The second hurdle the Newton faces is scalability of interface. In other words, the MessagePad interface works well with the amounts of data that I saw stuffed into it at the show. But will that interface, with its single level of folders and relatively small screen for scrolling lists, become overwhelmed with the amounts of data that users will want? Perhaps not, since the flash memory is limited to 1 MB and 2 MB cards at the moment, and someone said that Apple recommends you don't use a card larger than 4 MB because it would make too much data available at once. One way or another, this issue will come up, and I hope that Apple has kept it in mind while developing the Newton, in contrast to the way it didn't keep scalability in mind when designing the then-innovative MacOS.

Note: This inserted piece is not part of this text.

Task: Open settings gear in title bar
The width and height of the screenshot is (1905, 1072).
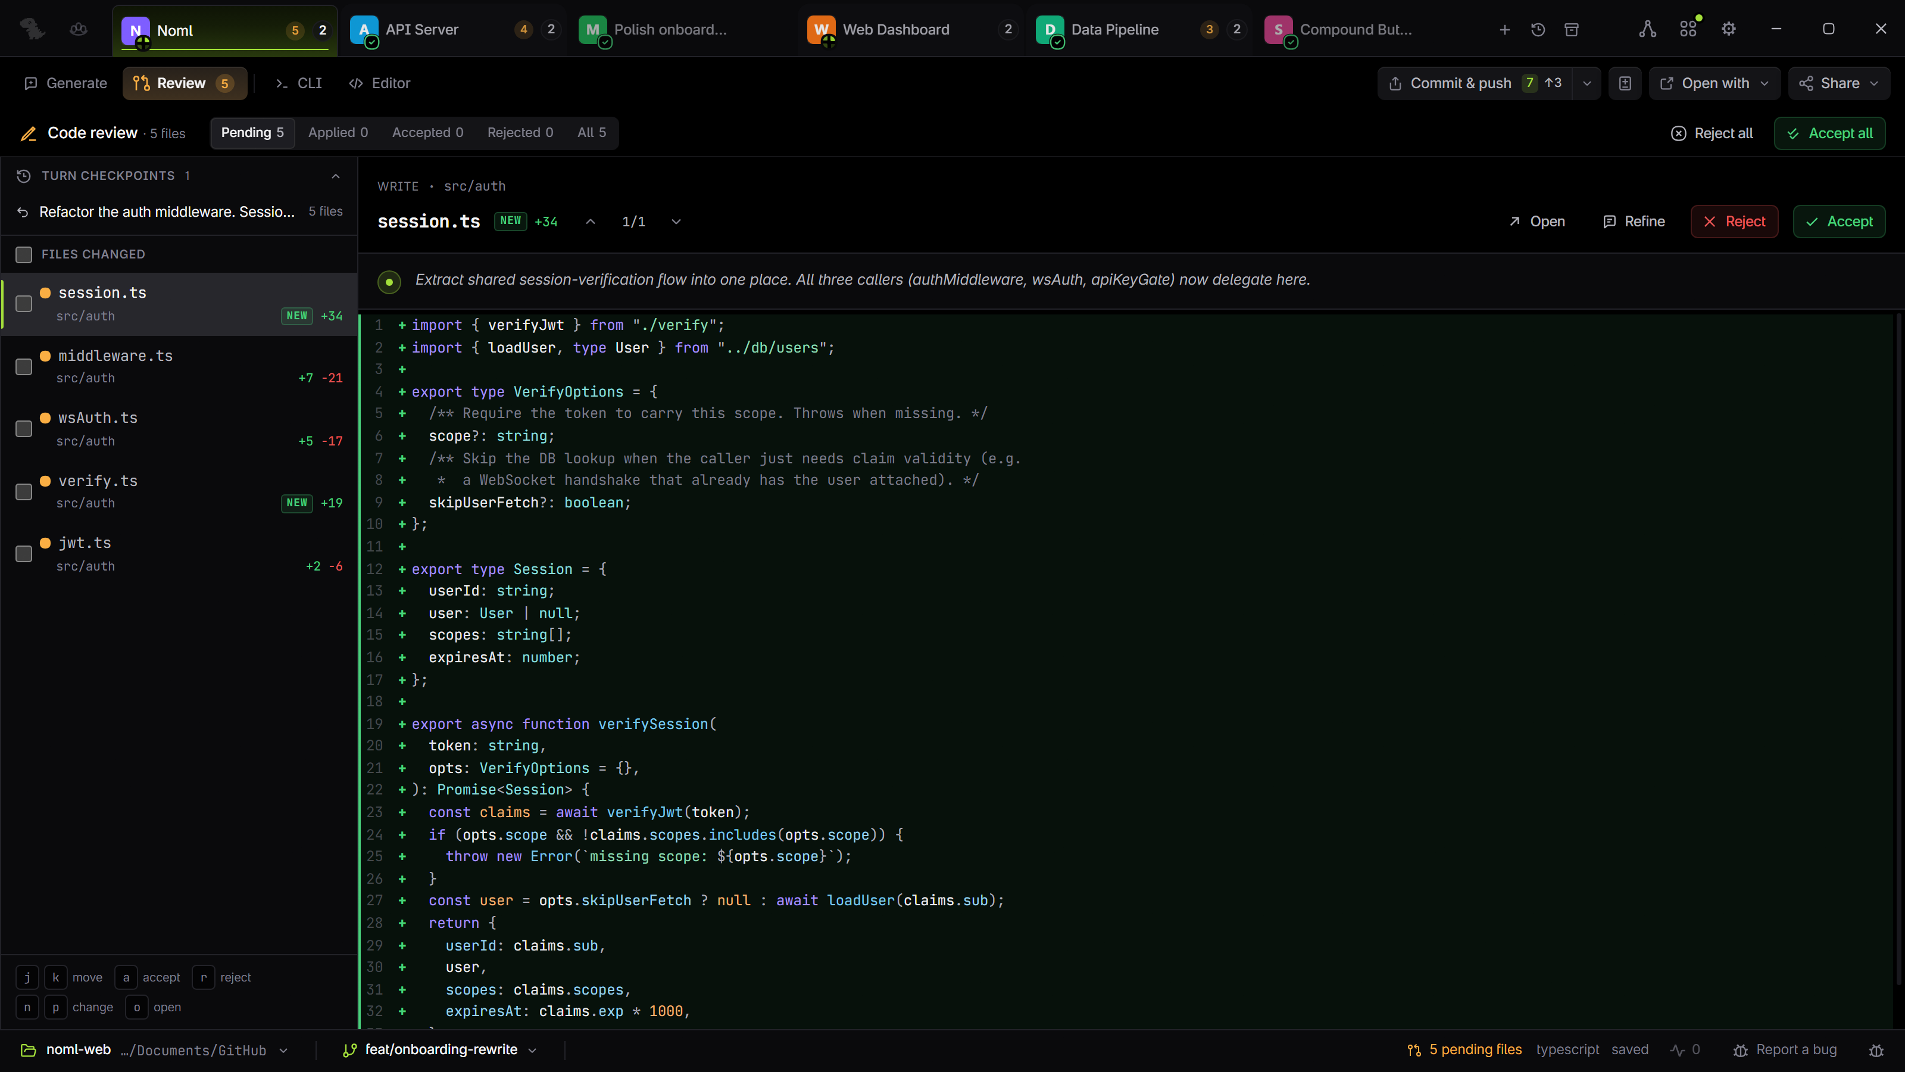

But despite all the negatives to the MessagePad, it is one slick item. It shows great promise, and I believe that in many ways the Newton is going to be important, not just important as a hyped technology, but important as a technology that truly changes our lives. For all the Mac's power and flexibility, little has changed since 1984. The Newton represents that next step for Apple and for us users as well. It's important to remember that the Newton isn't trying to be a computer as we understand the usual desktop Mac. The Newton is a Newton, and it needs to succeed on its own terms, not as a mini-Macintosh.